The average marketer worth their salt can scratch out their customer’s rough demographics while sitting alone in their room, pecking data points into a spreadsheet.
Creating a profitably converting segment is easy. But just because the segment you lay out in Excel converts profitably, that doesn’t mean your segment accurately defines your core customer base.
Is Your Segment What’s Actually Delivering?
How could that be? If your segmented campaign delivers, then clearly your segment created your marketing success, right?
Well, correlation doesn’t always imply causation.
You see, the qualities you created for your segment aren’t the only qualities certain members of your customers share with each other. You may profitably sell an app to a segment of 25–34 year old males who love Apple products and have already bought 10 apps in the last year, but some of them will also share the fact that they’re single, upper-middle class, and living in major East Coast cities.
Guess what? It’s possible your real customers aren’t actually 25–34 year old avid iPhone users. Rather, your real customers are single, upper-middle class East Coast urbanites.
In this case, your marketing campaign is profitable because enough members of this second demographic fall within the segment you created and not because your segment itself was on-point.
Never assume the segment you create defines your actual customer base. It’s always possible your actual customers just happen to appear in high-enough concentrations within the segment you created to produce profitability.
Too Complicated for Pen and Paper
Believing your segment causes profitability, and doesn’t just correlate with profitability, is a common and easy mistake. Your ideal customers are constructed by data patterns that are a lot more complicated and diverse than anyone could ever think up on their own because us humans tend to fixate on just one or two characteristics we can digest.
By contrast, our top customers use Adobe Analytics to run more than 100 dimensions through the mill when identifying what their profitable segment actually looks like. These dimensions are all evaluated as a whole to determine their relationship to each other and their influence on your desired marketing outcome. And when you look at over 100 variables at once, you’re going to see correlations defined by seemingly unrelated attributes and dimensions, all connected in ways you would never have guessed on your own.
Even if you plug 100+ data points into your spreadsheet, you still wouldn’t be able to find these connections, and you certainly wouldn’t be able to perform next-generation segmentation solutions, including predictive segmentation, with any efficiency.
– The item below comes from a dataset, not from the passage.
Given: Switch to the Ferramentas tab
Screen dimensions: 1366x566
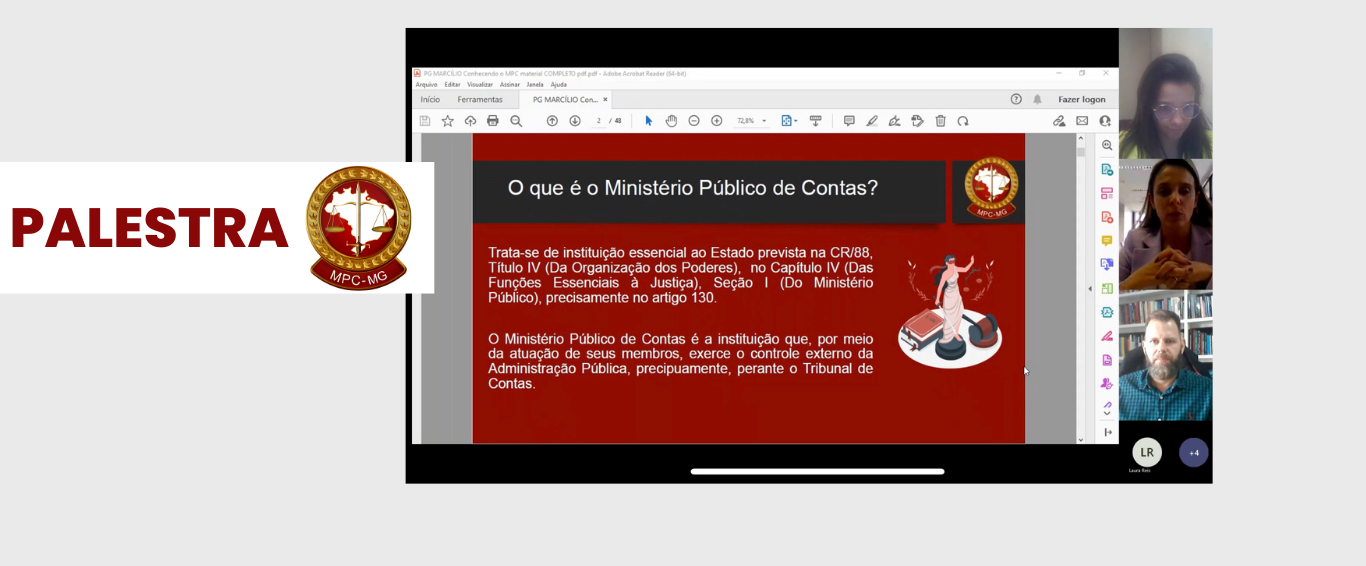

Yes, it’s possible to perform statistical analysis in Excel, but when you use spreadsheets you’re still inputting and calculating your analysis manually, which naturally limits the size, sophistication and creative capabilities of your analysis.
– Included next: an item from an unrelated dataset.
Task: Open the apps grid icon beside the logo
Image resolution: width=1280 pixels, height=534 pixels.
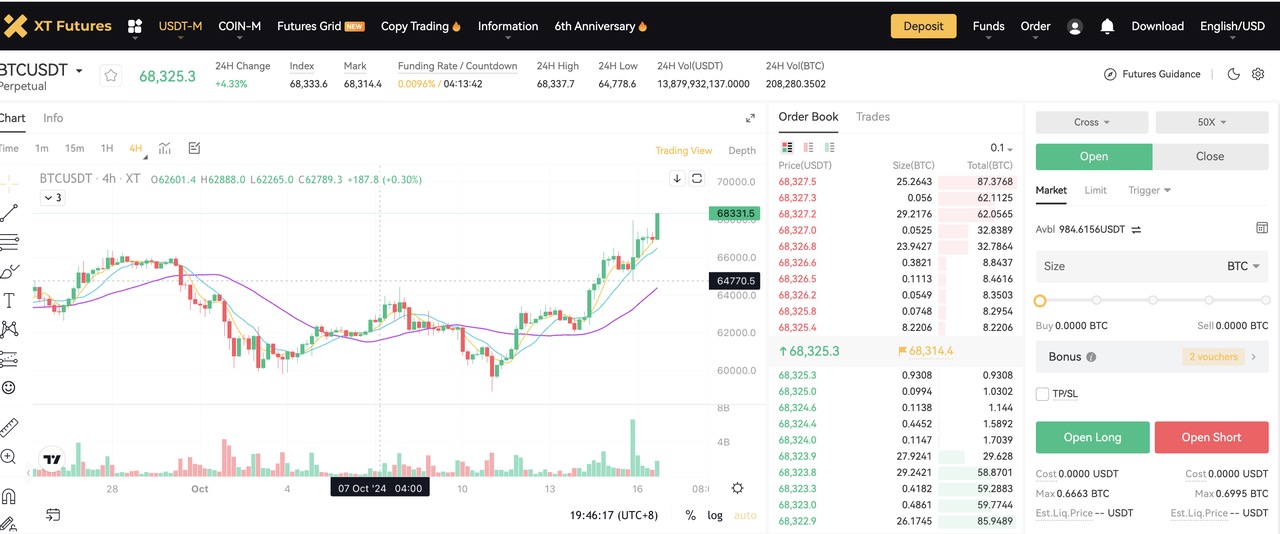Action: point(135,27)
Although a lot of marketing problems can be solved with a little personal ingenuity, accurate segmentation just isn’t one of them. If you encounter problems with your segment, then you must rigorously and continuously test your assumptions about who you’re actually selling to, and you have to use a modern analytics solution to do so.
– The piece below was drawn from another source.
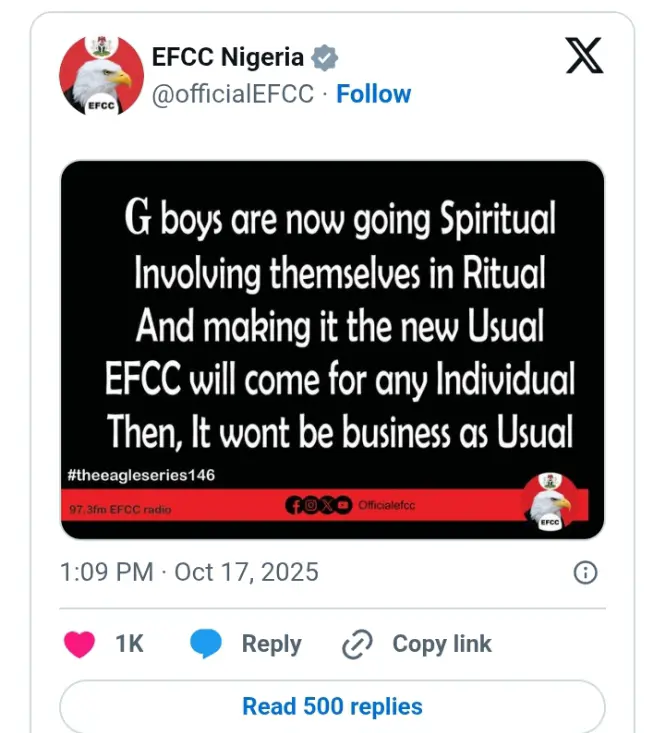
Task: Click the Read 500 replies button
Action: pyautogui.click(x=332, y=706)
What’s Wrong with “Good Enough”?
If your segment delivers a profit, then why worry about testing its validity? Do you really need to know why your campaign delivers a profit?
Let’s ignore the fact that accurately knowing your audience will help you create a more profitable marketing campaign. In many ways, the data you pull from testing your marketing assumptions have positive ramifications that ripple out far beyond simply knowing who to shout your product’s praises to.
For example, if you don’t market to your real customers, then there’s a good chance your product development team acts with similar misinformation. When you figure out who your customers actually are, your product development team can then optimize their product to best suit those people who want it the most.
Segmenting is the marketing equivalent of building a product in the lab without testing that product on real users—you may come up with something that sells, but ultimately you’ve only taken one step toward crafting success. And when it comes down to it, a willingness to keep taking additional steps forward often separates wildly successful campaigns from campaigns that are merely “good enough.”